* DATA FOR THE TASK *
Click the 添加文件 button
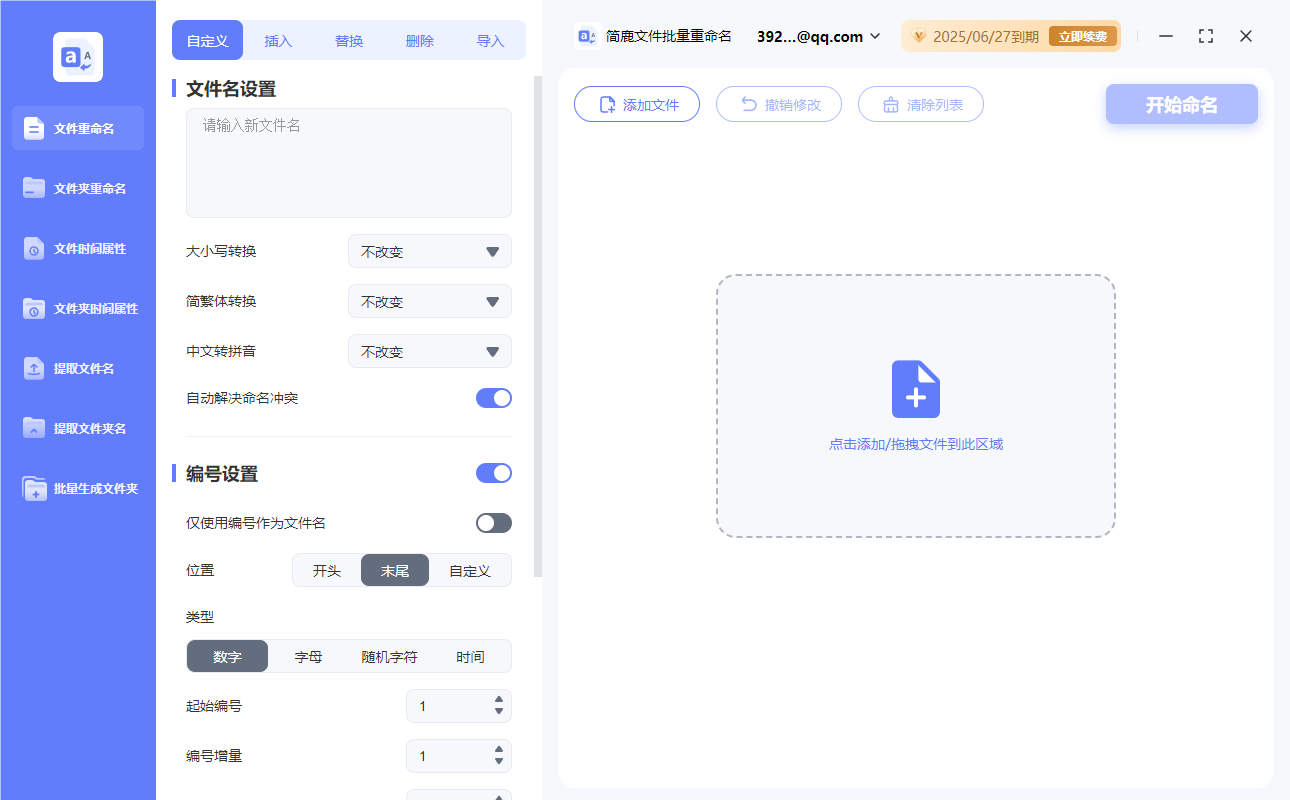This screenshot has width=1290, height=800. [637, 104]
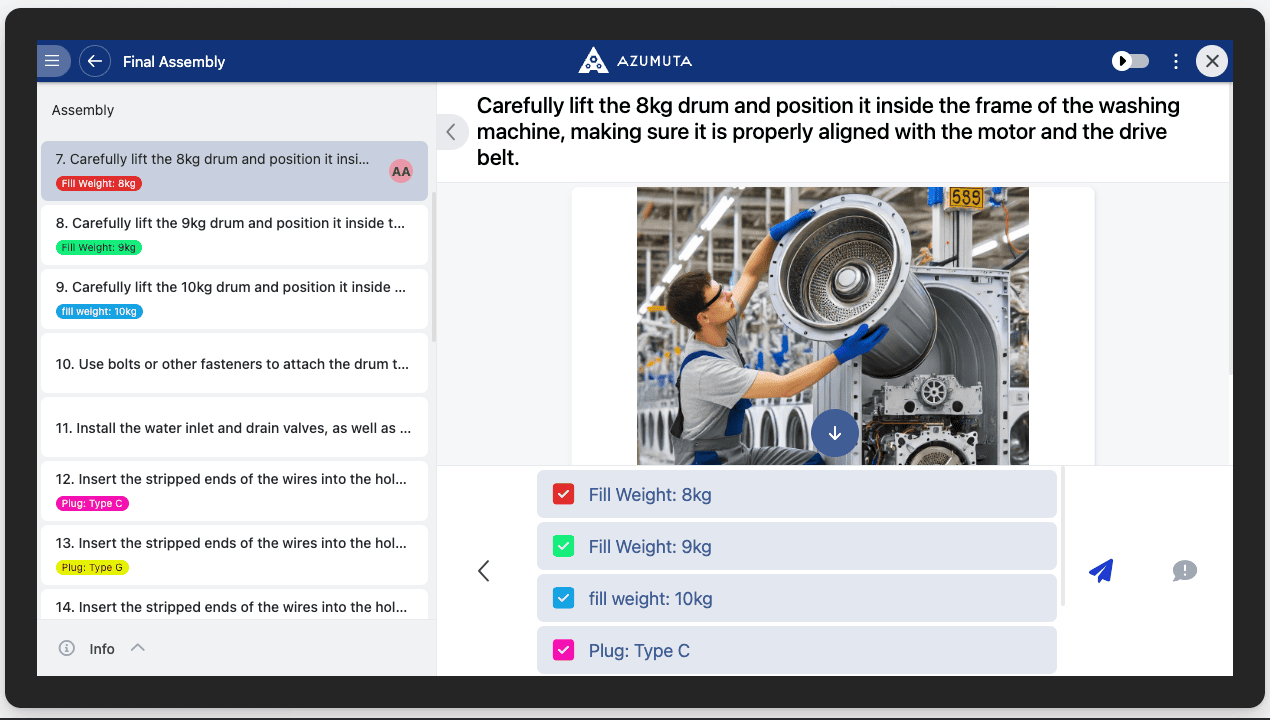Collapse the step list sidebar

(x=451, y=131)
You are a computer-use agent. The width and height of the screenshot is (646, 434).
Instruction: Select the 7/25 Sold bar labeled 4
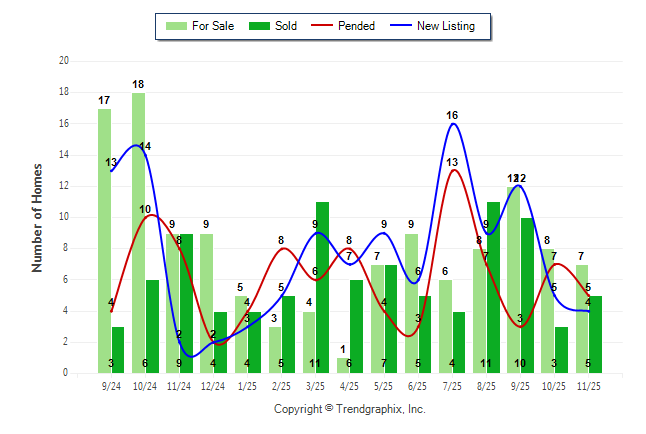(459, 342)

* EXERCISE *
The required output is each line above restated verbatim, with all images omitted.

* EXPECTED OUTPUT *
Click the 添加文件 button
This screenshot has width=1290, height=800. [637, 104]
Collapse the step list sidebar

(x=451, y=131)
You are a computer-use agent. The width and height of the screenshot is (646, 434).
Instruction: Select the 7/25 Sold bar labeled 4
(459, 342)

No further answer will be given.